Feeling guilty is a very real struggle for many moms, especially for the working moms and even more for the working moms who go back to work before they feel ready to separate from their child. So, I wanted to share my little secret to overcome this toxic feeling. But before that...
Why do we experience mom's guilt?
Because we have an unrealistic ideal of the perfect mom. It could be a created long ago unachievable standard for ourselves or a result of comparing ourselves with (the shiny side we see of) someone else.
When do we experience mom's guilt?
It could be for anything, but some of the common scenarios are:
- You are a working mom and you feel divided between your work and spending time with your child
- You don't feel amazed by your child all the time and actually at times parenting feels boring to you
- You are with your child, but you are not fully present - you are thinking about something else, you are on your phone etc
- You are questioning some of your parenting choices - giving formula vs breastfeeding, screen time, setting boundaries...
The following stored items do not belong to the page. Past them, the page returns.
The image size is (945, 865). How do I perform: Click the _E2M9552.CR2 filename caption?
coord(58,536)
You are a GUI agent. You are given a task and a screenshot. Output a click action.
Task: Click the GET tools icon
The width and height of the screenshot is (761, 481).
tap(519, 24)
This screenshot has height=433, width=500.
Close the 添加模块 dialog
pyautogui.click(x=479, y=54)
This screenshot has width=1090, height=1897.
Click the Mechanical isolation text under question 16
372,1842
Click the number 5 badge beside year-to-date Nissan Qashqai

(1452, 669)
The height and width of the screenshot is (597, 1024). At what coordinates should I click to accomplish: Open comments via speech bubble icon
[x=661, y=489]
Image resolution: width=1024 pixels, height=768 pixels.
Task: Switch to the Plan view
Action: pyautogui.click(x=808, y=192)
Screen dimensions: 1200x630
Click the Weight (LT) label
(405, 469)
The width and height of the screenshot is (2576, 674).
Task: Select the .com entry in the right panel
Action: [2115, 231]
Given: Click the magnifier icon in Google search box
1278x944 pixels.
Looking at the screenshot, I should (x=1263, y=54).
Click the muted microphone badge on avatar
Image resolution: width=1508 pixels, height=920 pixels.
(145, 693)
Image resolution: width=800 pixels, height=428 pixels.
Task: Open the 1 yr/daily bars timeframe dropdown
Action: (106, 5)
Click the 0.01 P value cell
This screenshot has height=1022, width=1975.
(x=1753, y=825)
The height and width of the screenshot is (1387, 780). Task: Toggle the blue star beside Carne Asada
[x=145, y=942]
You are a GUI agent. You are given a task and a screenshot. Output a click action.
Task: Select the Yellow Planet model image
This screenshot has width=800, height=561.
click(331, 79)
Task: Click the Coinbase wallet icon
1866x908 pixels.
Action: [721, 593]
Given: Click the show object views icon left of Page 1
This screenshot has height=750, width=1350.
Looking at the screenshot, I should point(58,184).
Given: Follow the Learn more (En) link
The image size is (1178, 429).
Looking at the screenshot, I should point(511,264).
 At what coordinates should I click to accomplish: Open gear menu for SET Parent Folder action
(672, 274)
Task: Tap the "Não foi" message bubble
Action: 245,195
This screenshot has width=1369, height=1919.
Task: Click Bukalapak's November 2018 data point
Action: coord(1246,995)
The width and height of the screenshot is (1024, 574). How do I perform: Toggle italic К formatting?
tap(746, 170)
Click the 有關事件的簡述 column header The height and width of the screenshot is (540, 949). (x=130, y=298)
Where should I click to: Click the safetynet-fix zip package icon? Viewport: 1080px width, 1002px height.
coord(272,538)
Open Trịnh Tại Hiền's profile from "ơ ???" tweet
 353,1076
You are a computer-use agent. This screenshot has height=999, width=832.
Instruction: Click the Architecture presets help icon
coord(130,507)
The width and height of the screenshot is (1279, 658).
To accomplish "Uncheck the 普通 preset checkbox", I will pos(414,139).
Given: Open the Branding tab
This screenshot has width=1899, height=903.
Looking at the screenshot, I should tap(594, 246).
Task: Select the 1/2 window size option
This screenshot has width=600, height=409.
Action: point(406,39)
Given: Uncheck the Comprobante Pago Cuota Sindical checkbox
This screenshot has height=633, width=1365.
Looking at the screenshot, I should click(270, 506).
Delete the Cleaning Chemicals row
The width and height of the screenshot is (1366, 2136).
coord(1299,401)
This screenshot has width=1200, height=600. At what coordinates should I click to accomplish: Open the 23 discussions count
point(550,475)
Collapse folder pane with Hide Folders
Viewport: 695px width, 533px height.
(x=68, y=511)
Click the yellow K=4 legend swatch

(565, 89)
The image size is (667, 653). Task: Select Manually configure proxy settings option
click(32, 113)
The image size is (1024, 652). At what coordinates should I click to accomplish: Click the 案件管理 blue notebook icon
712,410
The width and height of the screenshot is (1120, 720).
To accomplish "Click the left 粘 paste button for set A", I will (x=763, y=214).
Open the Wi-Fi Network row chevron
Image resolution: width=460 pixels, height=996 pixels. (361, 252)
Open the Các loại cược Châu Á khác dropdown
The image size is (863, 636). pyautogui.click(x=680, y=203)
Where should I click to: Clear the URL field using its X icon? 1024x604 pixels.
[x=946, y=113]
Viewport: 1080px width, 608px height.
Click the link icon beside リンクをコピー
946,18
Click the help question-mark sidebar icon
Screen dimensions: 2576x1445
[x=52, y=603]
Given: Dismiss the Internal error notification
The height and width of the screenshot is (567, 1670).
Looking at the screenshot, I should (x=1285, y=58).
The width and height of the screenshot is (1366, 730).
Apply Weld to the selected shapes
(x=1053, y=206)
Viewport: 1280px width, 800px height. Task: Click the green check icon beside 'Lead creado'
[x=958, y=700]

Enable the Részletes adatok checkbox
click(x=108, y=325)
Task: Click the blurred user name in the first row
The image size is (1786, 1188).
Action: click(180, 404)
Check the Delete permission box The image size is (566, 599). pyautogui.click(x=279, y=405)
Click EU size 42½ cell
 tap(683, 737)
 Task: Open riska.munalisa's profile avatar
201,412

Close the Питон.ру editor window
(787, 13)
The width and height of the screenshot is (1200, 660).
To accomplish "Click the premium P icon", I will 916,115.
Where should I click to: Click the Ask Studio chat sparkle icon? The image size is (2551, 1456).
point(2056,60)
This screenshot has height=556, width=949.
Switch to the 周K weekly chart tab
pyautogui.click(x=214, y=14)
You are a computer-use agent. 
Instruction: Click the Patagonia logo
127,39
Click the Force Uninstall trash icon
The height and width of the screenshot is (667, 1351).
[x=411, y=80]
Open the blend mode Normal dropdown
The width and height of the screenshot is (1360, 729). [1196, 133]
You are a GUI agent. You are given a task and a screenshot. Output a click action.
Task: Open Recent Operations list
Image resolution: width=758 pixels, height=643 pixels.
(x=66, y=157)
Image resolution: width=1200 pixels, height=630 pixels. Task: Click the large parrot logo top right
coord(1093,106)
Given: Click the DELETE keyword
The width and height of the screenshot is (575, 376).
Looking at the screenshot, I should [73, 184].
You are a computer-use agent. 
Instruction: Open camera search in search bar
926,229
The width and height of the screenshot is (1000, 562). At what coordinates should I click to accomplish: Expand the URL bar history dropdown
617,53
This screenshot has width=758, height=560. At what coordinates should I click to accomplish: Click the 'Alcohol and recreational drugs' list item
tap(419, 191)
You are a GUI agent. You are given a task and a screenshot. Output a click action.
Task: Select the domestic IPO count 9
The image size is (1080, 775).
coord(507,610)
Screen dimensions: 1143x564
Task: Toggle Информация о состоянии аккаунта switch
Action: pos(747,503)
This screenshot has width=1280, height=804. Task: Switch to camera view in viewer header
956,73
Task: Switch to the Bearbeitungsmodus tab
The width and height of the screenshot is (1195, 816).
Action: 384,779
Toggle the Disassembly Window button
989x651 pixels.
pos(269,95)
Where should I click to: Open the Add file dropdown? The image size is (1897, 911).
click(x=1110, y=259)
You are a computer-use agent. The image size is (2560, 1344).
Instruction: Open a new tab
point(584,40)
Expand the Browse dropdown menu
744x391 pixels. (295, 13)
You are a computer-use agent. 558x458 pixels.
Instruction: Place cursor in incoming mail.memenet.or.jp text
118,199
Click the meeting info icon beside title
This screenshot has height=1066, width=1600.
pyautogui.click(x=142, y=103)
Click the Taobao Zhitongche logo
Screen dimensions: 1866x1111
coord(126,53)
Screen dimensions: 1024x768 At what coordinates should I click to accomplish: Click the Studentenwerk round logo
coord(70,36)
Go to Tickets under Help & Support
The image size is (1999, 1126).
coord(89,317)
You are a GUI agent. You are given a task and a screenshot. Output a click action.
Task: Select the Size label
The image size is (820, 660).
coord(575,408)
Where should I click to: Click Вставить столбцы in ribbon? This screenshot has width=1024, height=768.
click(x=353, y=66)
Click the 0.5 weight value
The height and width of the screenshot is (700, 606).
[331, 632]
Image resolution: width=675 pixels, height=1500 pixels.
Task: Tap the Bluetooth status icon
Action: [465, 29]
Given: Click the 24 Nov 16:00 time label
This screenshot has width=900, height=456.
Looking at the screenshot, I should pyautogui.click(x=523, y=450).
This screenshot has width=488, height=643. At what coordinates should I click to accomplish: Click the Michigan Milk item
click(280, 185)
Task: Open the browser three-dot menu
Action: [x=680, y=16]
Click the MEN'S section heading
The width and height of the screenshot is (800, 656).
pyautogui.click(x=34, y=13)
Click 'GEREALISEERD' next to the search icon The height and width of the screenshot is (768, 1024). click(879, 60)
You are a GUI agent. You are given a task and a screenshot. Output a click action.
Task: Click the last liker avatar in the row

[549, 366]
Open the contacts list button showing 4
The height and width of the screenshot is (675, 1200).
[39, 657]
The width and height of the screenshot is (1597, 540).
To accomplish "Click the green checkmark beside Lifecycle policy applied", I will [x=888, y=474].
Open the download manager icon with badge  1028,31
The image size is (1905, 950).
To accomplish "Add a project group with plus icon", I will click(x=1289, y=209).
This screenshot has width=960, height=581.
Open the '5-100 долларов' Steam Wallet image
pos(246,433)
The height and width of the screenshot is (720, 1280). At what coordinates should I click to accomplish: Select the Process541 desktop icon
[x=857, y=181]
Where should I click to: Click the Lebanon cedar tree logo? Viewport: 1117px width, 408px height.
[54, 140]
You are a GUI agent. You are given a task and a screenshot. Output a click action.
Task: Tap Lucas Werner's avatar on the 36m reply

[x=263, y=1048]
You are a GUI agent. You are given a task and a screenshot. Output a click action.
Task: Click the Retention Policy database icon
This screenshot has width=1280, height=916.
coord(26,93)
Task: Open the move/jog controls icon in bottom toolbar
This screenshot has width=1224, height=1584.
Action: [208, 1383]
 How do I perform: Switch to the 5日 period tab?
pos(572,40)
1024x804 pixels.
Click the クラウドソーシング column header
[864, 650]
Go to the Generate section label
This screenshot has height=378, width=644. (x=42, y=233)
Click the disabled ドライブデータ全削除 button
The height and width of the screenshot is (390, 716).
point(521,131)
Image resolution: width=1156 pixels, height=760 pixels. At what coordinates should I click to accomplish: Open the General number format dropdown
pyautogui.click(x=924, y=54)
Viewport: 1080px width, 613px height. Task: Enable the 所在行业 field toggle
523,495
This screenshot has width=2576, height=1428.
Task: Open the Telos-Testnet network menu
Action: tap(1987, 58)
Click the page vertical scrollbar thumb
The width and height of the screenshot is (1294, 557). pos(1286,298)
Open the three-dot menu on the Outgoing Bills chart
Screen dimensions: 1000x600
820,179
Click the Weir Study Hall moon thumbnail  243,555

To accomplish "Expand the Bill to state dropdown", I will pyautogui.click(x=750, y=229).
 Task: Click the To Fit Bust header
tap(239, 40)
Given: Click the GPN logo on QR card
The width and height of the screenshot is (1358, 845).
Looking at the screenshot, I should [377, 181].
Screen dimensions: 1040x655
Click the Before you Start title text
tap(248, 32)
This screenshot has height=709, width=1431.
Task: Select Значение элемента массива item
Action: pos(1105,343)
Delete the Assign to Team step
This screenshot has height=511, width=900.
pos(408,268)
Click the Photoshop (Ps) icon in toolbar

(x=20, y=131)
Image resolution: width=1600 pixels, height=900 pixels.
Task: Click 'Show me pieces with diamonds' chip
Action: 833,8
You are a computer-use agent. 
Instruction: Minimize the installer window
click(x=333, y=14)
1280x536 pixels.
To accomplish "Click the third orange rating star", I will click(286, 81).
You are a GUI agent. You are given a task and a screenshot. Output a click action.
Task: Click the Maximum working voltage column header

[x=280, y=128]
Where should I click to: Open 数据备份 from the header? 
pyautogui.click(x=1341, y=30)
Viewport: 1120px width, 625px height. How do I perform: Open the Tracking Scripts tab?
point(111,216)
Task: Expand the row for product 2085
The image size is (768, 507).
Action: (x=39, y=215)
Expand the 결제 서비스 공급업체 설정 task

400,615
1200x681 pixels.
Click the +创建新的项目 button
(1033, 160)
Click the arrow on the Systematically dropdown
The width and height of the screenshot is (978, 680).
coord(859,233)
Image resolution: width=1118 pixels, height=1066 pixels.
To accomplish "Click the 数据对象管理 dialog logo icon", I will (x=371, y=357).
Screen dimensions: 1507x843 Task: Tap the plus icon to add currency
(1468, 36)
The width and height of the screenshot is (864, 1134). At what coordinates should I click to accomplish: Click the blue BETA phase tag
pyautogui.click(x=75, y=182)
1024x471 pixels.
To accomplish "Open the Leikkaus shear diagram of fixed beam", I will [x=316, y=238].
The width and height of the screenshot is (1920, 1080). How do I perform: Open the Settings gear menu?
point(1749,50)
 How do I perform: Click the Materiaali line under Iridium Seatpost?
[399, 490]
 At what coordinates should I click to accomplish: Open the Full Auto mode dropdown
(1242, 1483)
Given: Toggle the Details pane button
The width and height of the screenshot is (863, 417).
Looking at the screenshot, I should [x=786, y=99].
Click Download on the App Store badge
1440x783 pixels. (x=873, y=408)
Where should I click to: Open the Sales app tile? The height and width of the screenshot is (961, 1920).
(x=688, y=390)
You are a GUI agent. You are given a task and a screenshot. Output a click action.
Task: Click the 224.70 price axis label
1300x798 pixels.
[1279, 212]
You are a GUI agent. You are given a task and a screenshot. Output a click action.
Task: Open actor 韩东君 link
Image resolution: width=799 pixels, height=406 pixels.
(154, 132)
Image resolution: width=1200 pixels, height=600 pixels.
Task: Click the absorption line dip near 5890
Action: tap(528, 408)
- You reach your limits and you lose your temper with your child
- Your child is not successful in certain (social) situations or is not achieving the expected results (at school, for example)
We all have bad parenting moments and it is never fun. But being stuck in guilt every time we are experiencing one of these quite regular situations, would be a torture! So...
How to overcome the feeling of guilt?
Once you've noticed the unease of the feeling:
- Take a deep breath in and out. Come to the present moment.
- Pick up your magnifying glass and try to detect the thought that have triggered the guilt.
- Challenge this thought: Where it comes from? Who did you hear it from? Is it true? Is it ALWAYS true? What evidence do you have that this thought is true?
- Replace this thought with a positive one: Recall a good parenting moment. Bring up arguments in your favour. Find some self-compassion. Think of what your best and most supportive friend would tell you in this situation.
- Rest and take care of yourself. If you fill up your glass first, you will be calmer, more patient and more present with your child.
- Choose wisely who you are spending your time with and what you are talking about. If you are prone to feel guilty or to compare yourself with other moms, you don't need the extra critique of your mother-in-law or the bragging of your colleague who seems to be the perfect mom.
And at the end,
Here is my secret to not feel guilty as a mom
This is my internal narrative when it comes to motherhood:
- I believe that the child chooses her parents, so that her soul evolves and learns the lessons she is coming on this planet for. This belief helps me a lot, because it means that my children knew already my qualities and my pitfalls and they have chosen me for them. Of course, I strive to be a better person, a better woman and a better mother, but ultimately, for my children, I am perfect as I am.
- I trust that each of us is doing the best that we can at any given moment. Also, when we don't have the capacity to make better choices or to react with wisdom and love. What we do, is the best we can do at that moment. This helps me find self-compassion when I am not proud of how I've handled a situation or when I need to accept circumstances I am not able to change.
- I remind myself that I am the best mom for my children, simply because I am here and they don't have a base for comparison. :)
I hope this gives you some new perspectives!